■ **Task instructions**: Type the records out again in full, exactly.
-------- Working data --------
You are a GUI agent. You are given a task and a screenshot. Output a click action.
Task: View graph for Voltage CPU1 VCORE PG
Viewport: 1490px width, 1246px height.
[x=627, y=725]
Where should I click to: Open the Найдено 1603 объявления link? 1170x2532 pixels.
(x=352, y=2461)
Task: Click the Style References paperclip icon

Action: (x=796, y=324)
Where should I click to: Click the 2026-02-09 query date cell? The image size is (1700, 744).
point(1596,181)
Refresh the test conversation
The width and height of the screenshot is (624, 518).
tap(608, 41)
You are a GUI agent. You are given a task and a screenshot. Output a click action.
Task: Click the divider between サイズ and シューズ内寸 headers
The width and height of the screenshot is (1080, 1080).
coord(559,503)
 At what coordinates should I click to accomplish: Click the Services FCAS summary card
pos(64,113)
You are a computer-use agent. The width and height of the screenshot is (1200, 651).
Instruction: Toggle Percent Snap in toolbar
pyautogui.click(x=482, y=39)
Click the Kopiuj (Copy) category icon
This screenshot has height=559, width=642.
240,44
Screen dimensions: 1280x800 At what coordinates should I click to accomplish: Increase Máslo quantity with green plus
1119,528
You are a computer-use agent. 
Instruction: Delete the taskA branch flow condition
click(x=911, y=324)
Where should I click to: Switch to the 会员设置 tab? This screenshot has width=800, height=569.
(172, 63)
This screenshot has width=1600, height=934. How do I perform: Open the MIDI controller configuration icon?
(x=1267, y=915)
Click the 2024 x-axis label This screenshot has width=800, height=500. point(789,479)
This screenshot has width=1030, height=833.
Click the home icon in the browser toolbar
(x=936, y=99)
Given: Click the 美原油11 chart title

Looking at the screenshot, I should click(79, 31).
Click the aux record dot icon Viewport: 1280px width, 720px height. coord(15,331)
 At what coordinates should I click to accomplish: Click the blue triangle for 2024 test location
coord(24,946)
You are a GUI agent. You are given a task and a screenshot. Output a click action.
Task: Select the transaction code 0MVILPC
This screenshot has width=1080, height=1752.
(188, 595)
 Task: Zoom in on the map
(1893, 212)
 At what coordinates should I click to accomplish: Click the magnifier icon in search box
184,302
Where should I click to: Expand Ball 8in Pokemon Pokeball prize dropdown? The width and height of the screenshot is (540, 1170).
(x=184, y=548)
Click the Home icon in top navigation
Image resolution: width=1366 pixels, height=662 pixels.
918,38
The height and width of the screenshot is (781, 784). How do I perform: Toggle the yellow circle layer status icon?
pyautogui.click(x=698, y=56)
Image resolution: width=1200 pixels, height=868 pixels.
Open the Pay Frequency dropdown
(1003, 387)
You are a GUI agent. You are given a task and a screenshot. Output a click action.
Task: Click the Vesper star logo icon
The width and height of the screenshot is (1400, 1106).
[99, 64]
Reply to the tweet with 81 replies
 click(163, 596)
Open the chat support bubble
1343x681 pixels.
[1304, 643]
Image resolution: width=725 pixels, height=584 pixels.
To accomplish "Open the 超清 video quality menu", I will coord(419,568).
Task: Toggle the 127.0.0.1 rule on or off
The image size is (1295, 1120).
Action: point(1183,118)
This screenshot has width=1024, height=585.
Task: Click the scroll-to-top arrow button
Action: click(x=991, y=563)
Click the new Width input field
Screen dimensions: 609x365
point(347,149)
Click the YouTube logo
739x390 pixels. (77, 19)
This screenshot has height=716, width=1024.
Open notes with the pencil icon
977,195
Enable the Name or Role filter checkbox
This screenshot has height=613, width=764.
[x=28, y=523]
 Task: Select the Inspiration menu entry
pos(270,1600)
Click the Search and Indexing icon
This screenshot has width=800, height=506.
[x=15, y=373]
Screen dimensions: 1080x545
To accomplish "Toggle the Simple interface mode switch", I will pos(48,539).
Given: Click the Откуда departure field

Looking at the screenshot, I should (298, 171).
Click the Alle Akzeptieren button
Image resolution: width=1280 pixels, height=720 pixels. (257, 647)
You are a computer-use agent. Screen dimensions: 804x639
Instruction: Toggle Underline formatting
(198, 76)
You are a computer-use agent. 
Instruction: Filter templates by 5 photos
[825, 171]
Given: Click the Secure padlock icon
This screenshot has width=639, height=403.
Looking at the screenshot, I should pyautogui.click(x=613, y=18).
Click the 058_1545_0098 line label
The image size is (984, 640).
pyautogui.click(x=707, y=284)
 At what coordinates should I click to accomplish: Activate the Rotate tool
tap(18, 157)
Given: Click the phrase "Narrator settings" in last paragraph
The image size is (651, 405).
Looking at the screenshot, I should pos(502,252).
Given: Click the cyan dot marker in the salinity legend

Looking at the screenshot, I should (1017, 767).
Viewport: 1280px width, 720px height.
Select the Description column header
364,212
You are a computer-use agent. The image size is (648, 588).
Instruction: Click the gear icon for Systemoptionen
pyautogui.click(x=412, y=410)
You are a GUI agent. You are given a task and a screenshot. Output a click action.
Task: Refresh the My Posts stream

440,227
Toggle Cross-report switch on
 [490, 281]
--------
■ **Result below**:
You are a GUI agent. You are given a task and a screenshot. Output a click action.
Task: View graph for Voltage CPU1 VCORE PG
Viewport: 1490px width, 1246px height.
[x=627, y=725]
Where should I click to: Open the Найдено 1603 объявления link? 1170x2532 pixels.
(x=352, y=2461)
Task: Click the Style References paperclip icon

Action: (x=796, y=324)
Where should I click to: Click the 2026-02-09 query date cell? The image size is (1700, 744).
point(1596,181)
Refresh the test conversation
The width and height of the screenshot is (624, 518).
tap(608, 41)
You are a GUI agent. You are given a task and a screenshot. Output a click action.
Task: Click the divider between サイズ and シューズ内寸 headers
The width and height of the screenshot is (1080, 1080).
coord(559,503)
 At what coordinates should I click to accomplish: Click the Services FCAS summary card
pos(64,113)
You are a computer-use agent. The width and height of the screenshot is (1200, 651).
Instruction: Toggle Percent Snap in toolbar
pyautogui.click(x=482, y=39)
Click the Kopiuj (Copy) category icon
This screenshot has height=559, width=642.
240,44
Screen dimensions: 1280x800 At what coordinates should I click to accomplish: Increase Máslo quantity with green plus
1119,528
You are a computer-use agent. 
Instruction: Delete the taskA branch flow condition
click(x=911, y=324)
Where should I click to: Switch to the 会员设置 tab? This screenshot has width=800, height=569.
(172, 63)
This screenshot has width=1600, height=934. How do I perform: Open the MIDI controller configuration icon?
(x=1267, y=915)
Click the 2024 x-axis label This screenshot has width=800, height=500. point(789,479)
This screenshot has width=1030, height=833.
Click the home icon in the browser toolbar
(x=936, y=99)
Given: Click the 美原油11 chart title

Looking at the screenshot, I should click(79, 31).
Click the aux record dot icon Viewport: 1280px width, 720px height. coord(15,331)
 At what coordinates should I click to accomplish: Click the blue triangle for 2024 test location
coord(24,946)
You are a GUI agent. You are given a task and a screenshot. Output a click action.
Task: Select the transaction code 0MVILPC
This screenshot has width=1080, height=1752.
(188, 595)
 Task: Zoom in on the map
(1893, 212)
 At what coordinates should I click to accomplish: Click the magnifier icon in search box
184,302
Where should I click to: Expand Ball 8in Pokemon Pokeball prize dropdown? The width and height of the screenshot is (540, 1170).
(x=184, y=548)
Click the Home icon in top navigation
Image resolution: width=1366 pixels, height=662 pixels.
918,38
The height and width of the screenshot is (781, 784). How do I perform: Toggle the yellow circle layer status icon?
pyautogui.click(x=698, y=56)
Image resolution: width=1200 pixels, height=868 pixels.
Open the Pay Frequency dropdown
(1003, 387)
You are a GUI agent. You are given a task and a screenshot. Output a click action.
Task: Click the Vesper star logo icon
The width and height of the screenshot is (1400, 1106).
[99, 64]
Reply to the tweet with 81 replies
 click(163, 596)
Open the chat support bubble
1343x681 pixels.
[1304, 643]
Image resolution: width=725 pixels, height=584 pixels.
To accomplish "Open the 超清 video quality menu", I will coord(419,568).
Task: Toggle the 127.0.0.1 rule on or off
The image size is (1295, 1120).
Action: point(1183,118)
This screenshot has width=1024, height=585.
Task: Click the scroll-to-top arrow button
Action: click(x=991, y=563)
Click the new Width input field
Screen dimensions: 609x365
point(347,149)
Click the YouTube logo
739x390 pixels. (77, 19)
This screenshot has height=716, width=1024.
Open notes with the pencil icon
977,195
Enable the Name or Role filter checkbox
This screenshot has height=613, width=764.
[x=28, y=523]
 Task: Select the Inspiration menu entry
pos(270,1600)
Click the Search and Indexing icon
This screenshot has width=800, height=506.
[x=15, y=373]
Screen dimensions: 1080x545
To accomplish "Toggle the Simple interface mode switch", I will pos(48,539).
Given: Click the Откуда departure field

Looking at the screenshot, I should (298, 171).
Click the Alle Akzeptieren button
Image resolution: width=1280 pixels, height=720 pixels. (257, 647)
You are a computer-use agent. Screen dimensions: 804x639
Instruction: Toggle Underline formatting
(198, 76)
You are a computer-use agent. 
Instruction: Filter templates by 5 photos
[825, 171]
Given: Click the Secure padlock icon
This screenshot has width=639, height=403.
Looking at the screenshot, I should pyautogui.click(x=613, y=18).
Click the 058_1545_0098 line label
The image size is (984, 640).
pyautogui.click(x=707, y=284)
 At what coordinates should I click to accomplish: Activate the Rotate tool
tap(18, 157)
Given: Click the phrase "Narrator settings" in last paragraph
The image size is (651, 405).
Looking at the screenshot, I should pos(502,252).
Given: Click the cyan dot marker in the salinity legend

Looking at the screenshot, I should (1017, 767).
Viewport: 1280px width, 720px height.
Select the Description column header
364,212
You are a computer-use agent. The image size is (648, 588).
Instruction: Click the gear icon for Systemoptionen
pyautogui.click(x=412, y=410)
You are a GUI agent. You are given a task and a screenshot. Output a click action.
Task: Refresh the My Posts stream

440,227
Toggle Cross-report switch on
 [490, 281]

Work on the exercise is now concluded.